January 25, 2013
PARIS—Saint-Germain-des-Prés and the Latin Quarter still evoke the verbose sophistry of Sartre, although the tourism and jewelry trades have replaced the rendez-vous des intellectuels. Yet the sheer stunning beauty of the 7eme reminds one why Paris is still the most romantic capital of Europe, the city Papa Hemingway called a fine place to be young in, the city that’s a necessary part of a man’s education.
Late at night I walked the empty cobbled streets thinking of the art movements born in these sidewalks: Impressionism, Fauvism, Cubism—you name the ism—and when Paris was the place to meet great artists, where Dali, Max Ernst, and Joan Miro embraced surrealism and other foreigners such as Chaim Soutine, Modigliani, and Giacometti went their own Parisian way. No other city in the 19th and 20th century can boast such a concentration of talent, with the greatest Americans such as Papa, F. Scott Fitzgerald, John Dos Passos, Ezra Pound, and Henry Miller thrown in for good measure.
Yet as I walked the streets where these great men had paced long ago, my mood was a sad one, as was the occasion of my visit. My close friend of over 55 years, Jean-Claude Sauer, had died in a military hospital of complications for which we can thank Uncle Sam’s spraying of Agent Orange in Vietnam.
I have often written about Jean-Claude. He was for 45 years the number-one photographer of Paris Match. Our friendship had begun in a smoky Paris bistro back in 1958, just after he had returned from military service in Algeria. JC, as the Americans called him, was a paratrooper who had served with distinction in that savage war of peace, as Alistair Horne was to call it in his definitive book of that conflict. Jean-Claude had caught the bug of combat and went on to Biafra, Vietnam, Yemen, and back to Algeria, taking pictures while always pursuing the fairer sex come hell or high water, as they say in Wyoming. (Where for a while he owned a farm until boredom almost killed him.)

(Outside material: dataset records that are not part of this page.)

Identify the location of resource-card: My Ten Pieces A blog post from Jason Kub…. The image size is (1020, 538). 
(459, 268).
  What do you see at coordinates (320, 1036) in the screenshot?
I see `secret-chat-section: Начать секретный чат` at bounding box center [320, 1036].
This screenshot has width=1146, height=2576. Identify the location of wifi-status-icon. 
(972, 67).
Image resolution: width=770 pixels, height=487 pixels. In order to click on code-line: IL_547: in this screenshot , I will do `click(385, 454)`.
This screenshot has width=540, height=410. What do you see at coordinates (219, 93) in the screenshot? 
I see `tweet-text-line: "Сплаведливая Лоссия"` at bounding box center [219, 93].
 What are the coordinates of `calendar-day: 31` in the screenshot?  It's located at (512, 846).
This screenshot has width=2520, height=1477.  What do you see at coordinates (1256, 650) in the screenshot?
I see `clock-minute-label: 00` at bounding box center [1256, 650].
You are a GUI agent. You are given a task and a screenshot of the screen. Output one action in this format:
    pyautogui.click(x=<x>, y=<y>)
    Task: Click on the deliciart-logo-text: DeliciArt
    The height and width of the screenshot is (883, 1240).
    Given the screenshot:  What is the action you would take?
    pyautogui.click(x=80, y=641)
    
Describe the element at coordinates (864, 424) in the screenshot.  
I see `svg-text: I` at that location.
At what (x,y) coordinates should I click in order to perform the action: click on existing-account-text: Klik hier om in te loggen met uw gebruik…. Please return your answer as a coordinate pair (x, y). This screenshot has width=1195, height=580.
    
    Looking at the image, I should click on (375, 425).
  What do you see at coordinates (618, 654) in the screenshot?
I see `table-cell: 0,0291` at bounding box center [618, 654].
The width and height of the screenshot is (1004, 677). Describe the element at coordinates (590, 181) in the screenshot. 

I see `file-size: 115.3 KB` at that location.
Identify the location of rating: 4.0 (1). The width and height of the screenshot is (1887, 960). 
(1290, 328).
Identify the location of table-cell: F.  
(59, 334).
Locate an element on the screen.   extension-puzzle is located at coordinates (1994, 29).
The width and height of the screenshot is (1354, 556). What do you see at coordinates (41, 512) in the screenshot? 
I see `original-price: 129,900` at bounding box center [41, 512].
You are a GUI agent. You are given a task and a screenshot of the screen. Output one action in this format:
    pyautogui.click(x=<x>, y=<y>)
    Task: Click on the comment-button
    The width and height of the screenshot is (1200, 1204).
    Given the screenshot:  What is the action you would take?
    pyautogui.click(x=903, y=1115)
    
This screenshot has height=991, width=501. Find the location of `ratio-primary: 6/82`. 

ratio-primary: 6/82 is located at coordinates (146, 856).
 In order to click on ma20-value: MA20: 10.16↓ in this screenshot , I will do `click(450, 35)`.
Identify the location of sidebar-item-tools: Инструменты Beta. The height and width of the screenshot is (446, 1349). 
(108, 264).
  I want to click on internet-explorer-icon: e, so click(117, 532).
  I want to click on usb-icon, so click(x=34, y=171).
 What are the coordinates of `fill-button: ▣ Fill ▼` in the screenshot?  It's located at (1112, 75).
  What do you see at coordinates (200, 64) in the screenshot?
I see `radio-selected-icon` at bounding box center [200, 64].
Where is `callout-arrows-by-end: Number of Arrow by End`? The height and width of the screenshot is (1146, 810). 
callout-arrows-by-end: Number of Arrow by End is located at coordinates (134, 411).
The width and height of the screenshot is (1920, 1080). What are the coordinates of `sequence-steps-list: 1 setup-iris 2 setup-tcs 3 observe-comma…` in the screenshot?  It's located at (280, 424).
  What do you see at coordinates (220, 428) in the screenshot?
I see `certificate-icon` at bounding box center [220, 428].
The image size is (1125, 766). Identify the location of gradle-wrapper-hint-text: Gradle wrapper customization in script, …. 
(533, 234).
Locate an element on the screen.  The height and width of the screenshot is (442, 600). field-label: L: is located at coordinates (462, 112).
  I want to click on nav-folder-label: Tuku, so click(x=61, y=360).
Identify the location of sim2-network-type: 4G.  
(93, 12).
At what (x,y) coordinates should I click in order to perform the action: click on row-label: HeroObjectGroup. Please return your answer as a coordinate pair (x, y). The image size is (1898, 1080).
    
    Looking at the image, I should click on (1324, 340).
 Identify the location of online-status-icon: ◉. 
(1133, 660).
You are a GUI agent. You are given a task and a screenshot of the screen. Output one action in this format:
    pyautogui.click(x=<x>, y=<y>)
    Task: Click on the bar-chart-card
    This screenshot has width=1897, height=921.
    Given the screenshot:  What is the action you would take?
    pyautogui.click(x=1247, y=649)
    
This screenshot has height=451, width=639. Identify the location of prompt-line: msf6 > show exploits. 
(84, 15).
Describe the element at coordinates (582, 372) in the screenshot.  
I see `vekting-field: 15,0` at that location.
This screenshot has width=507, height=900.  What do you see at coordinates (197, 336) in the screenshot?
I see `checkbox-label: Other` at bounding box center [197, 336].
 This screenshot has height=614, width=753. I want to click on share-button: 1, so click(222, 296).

I met up with Jean-Claude in Vietnam in 1971-72, where he was based with a beautiful French girl called Betty while trying to bed the wife of Air Vice Marshal Cao Ky, as the Vietnam vice president styled himself. I advised caution, telling him he was far more likely to get a bullet in the back than to strike it lucky with the beautiful Vietnamese. (Anyway, I had designs of my own.) In any case, no one got lucky until we reached Tel Aviv during the 1973 Yom Kippur War. Girls act funny during times of crisis and give it away very generously. We had some very tricky days up at the Golan Heights but we were young and believed nothing could touch us. At night we’d drive back to Tel Aviv and party nonstop. By the time the war was over, we were both wrecks, and it wasn’t from combat fatigue.